The ongoing conflict in Iran has significantly impacted the operations of Joramco, a maintenance, repair, and overhaul (MRO) provider based in Amman, Jordan. Owned by Dubai Aerospace Enterprise (DAE), Joramco reported a revenue of $48 million in the first
quarter of 2026, a figure that has regressed to 2024 levels and represents a one-third decrease compared to the same period last year. The decline is attributed to the inability of customers to bring their aircraft for scheduled maintenance due to the conflict. In the first quarter, Joramco serviced 69 aircraft, down from 102 in the previous year.
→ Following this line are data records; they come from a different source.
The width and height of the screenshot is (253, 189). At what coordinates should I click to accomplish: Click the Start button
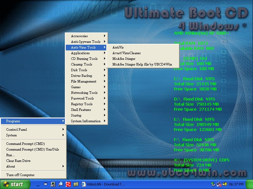point(13,184)
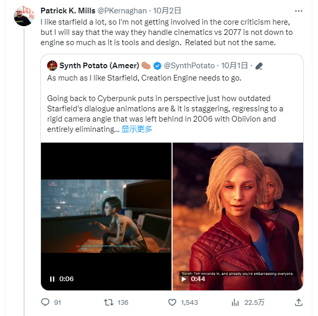Open the @PKernaghan handle link

(x=122, y=11)
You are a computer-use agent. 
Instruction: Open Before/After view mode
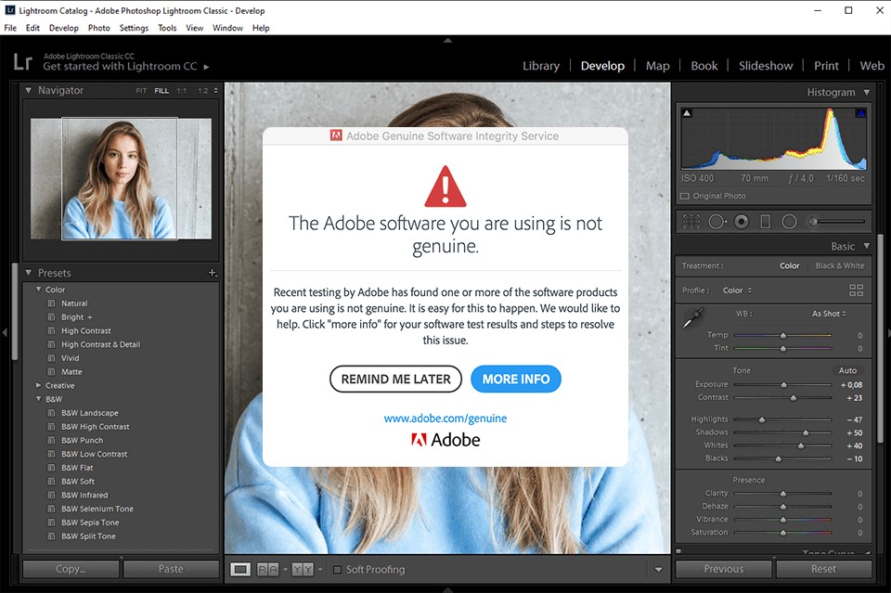pyautogui.click(x=267, y=569)
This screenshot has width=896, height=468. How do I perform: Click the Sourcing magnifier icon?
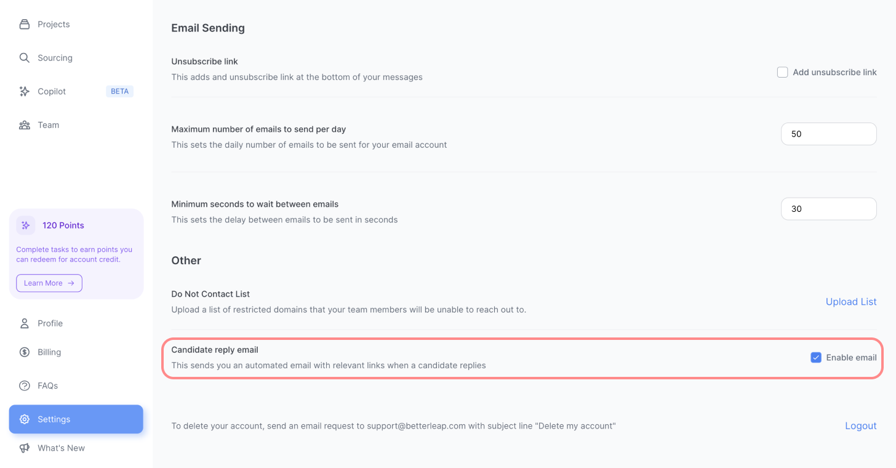click(x=25, y=58)
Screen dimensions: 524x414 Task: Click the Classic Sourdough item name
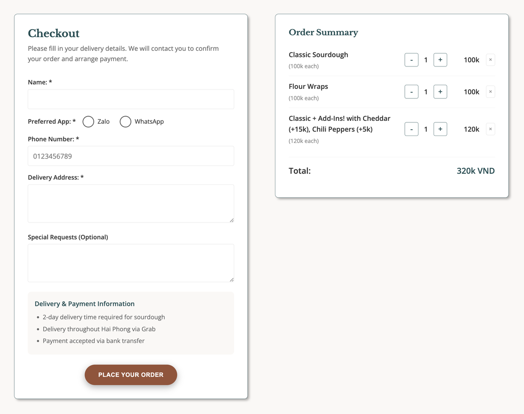(x=318, y=55)
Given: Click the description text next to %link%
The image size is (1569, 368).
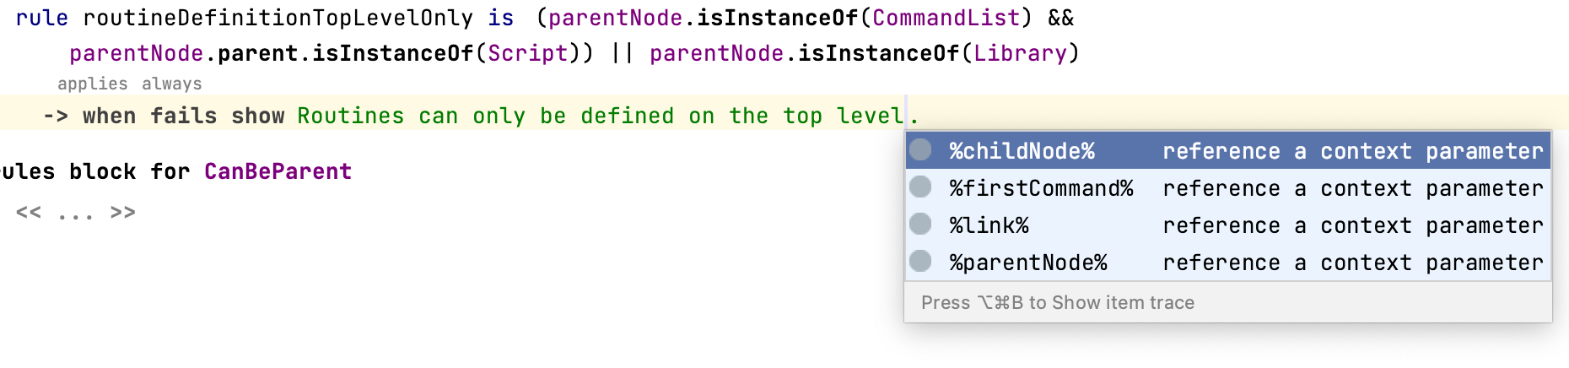Looking at the screenshot, I should pyautogui.click(x=1352, y=225).
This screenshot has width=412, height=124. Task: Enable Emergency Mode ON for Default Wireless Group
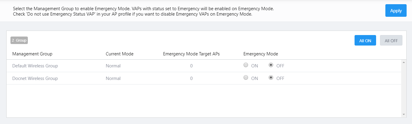coord(246,65)
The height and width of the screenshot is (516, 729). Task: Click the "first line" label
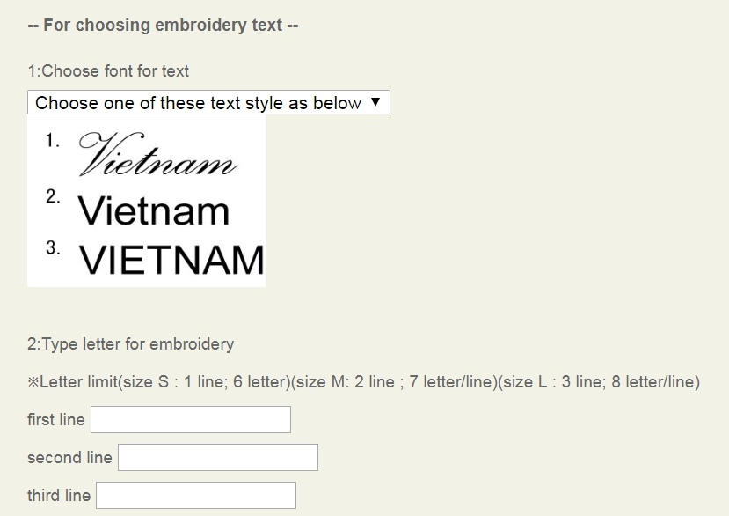pyautogui.click(x=56, y=420)
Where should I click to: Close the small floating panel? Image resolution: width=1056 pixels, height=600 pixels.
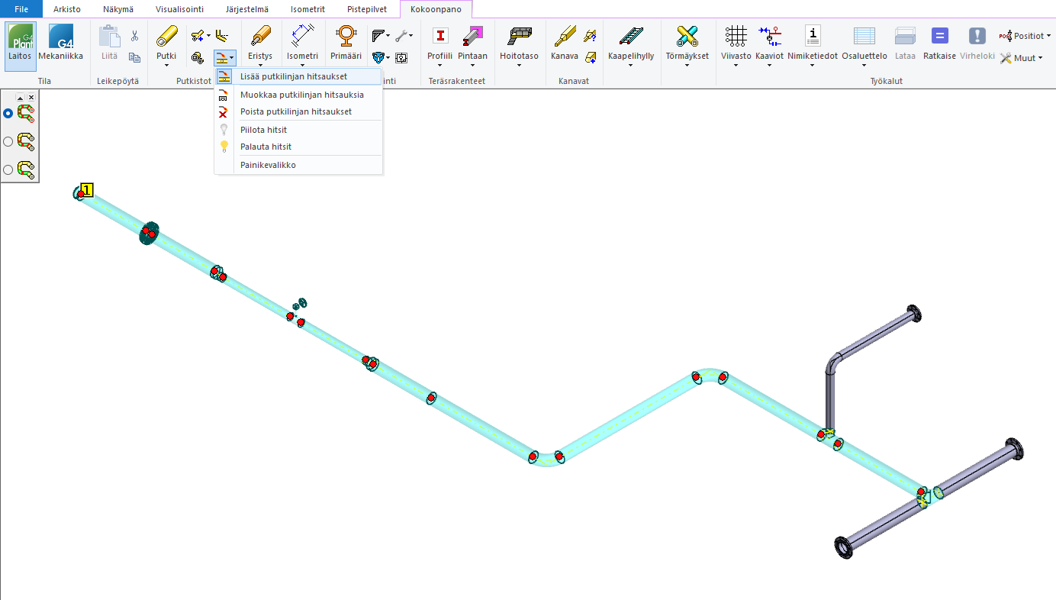point(31,98)

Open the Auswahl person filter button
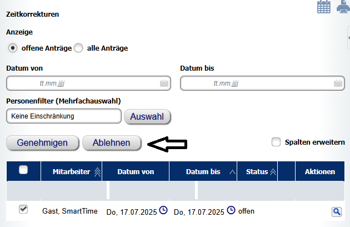[147, 116]
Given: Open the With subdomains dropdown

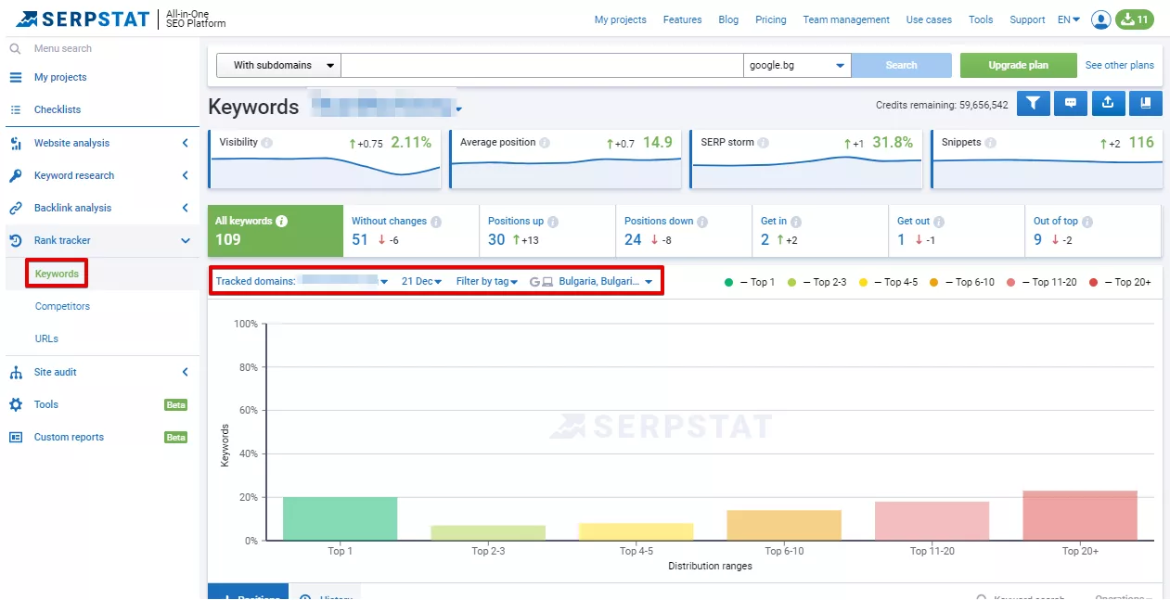Looking at the screenshot, I should 278,65.
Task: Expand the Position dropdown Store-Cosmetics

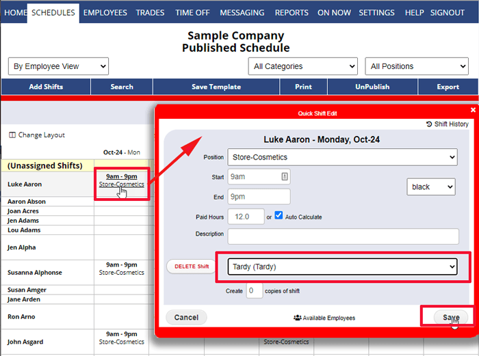Action: [x=342, y=157]
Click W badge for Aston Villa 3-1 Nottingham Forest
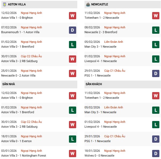The width and height of the screenshot is (161, 159). [72, 153]
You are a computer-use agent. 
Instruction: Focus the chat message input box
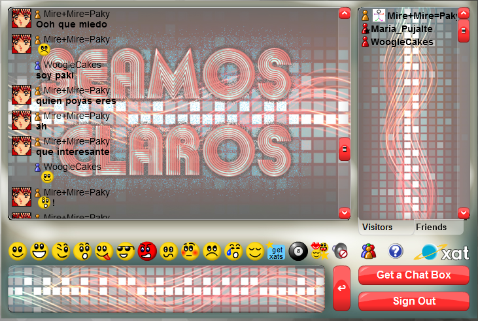[166, 289]
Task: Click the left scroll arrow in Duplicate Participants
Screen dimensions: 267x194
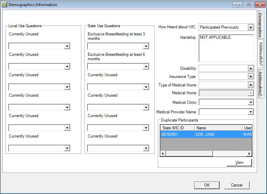Action: click(x=163, y=153)
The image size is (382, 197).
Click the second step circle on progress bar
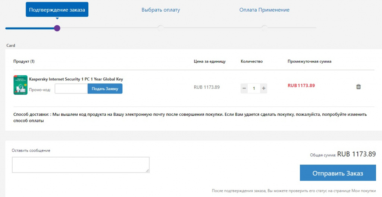pos(161,28)
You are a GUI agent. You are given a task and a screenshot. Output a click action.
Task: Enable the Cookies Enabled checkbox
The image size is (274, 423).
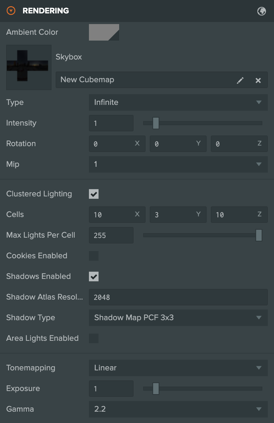tap(94, 256)
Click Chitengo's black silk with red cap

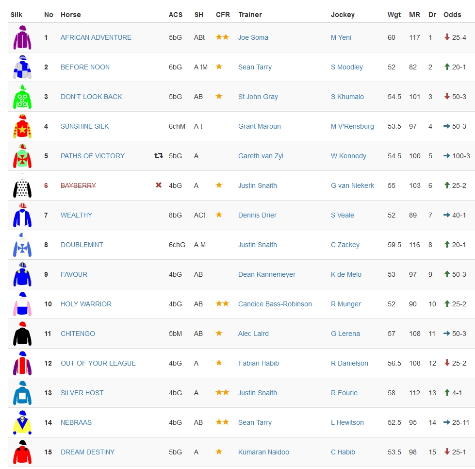pos(22,334)
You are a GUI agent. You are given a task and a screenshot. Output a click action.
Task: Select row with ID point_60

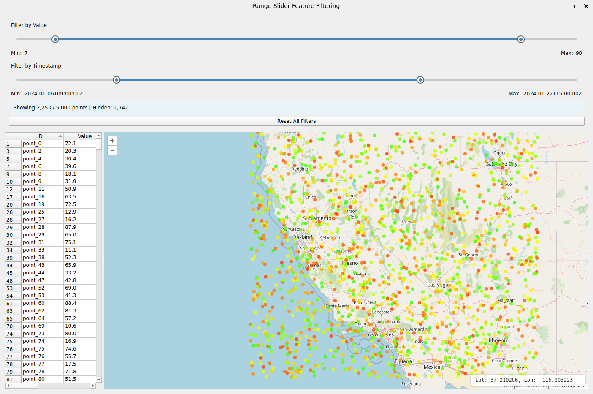51,303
Despite the setback, Joramco had anticipated building on its post-pandemic momentum, having recently completed a new hangar with five additional heavy maintenance lines. The company also participated in the MRO Americas event in Orlando, Florida, showcasing its ambitions for growth.
Why It's Important?
The disruption caused by the Iran conflict highlights the vulnerability of the aerospace maintenance industry to geopolitical tensions. Joramco's reduced operations not only affect its revenue but also have broader implications for the regional economy, particularly in the Gulf, where the conflict has disrupted oil supplies and affected airline revenues. The situation underscores the interconnectedness of global supply chains and the potential for regional conflicts to have far-reaching economic impacts. For DAE, which owns Joramco, the conflict poses a challenge to its aircraft leasing business, with some clients requesting short-term rent deferrals. The broader economic impact is also felt in the Gulf economies, which are experiencing revenue declines in their airline sectors.
What's Next?
As the situation remains fluid, Joramco and its parent company DAE are closely monitoring developments. The continuation of the conflict could lead to further disruptions in maintenance schedules and financial performance. The company may need to explore alternative strategies to mitigate the impact, such as diversifying its client base or expanding into less affected regions. Additionally, the conflict's impact on oil markets and regional economies may prompt broader strategic adjustments within the aerospace and airline industries. Stakeholders will be watching for any diplomatic resolutions that could stabilize the situation and allow for a resumption of normal operations.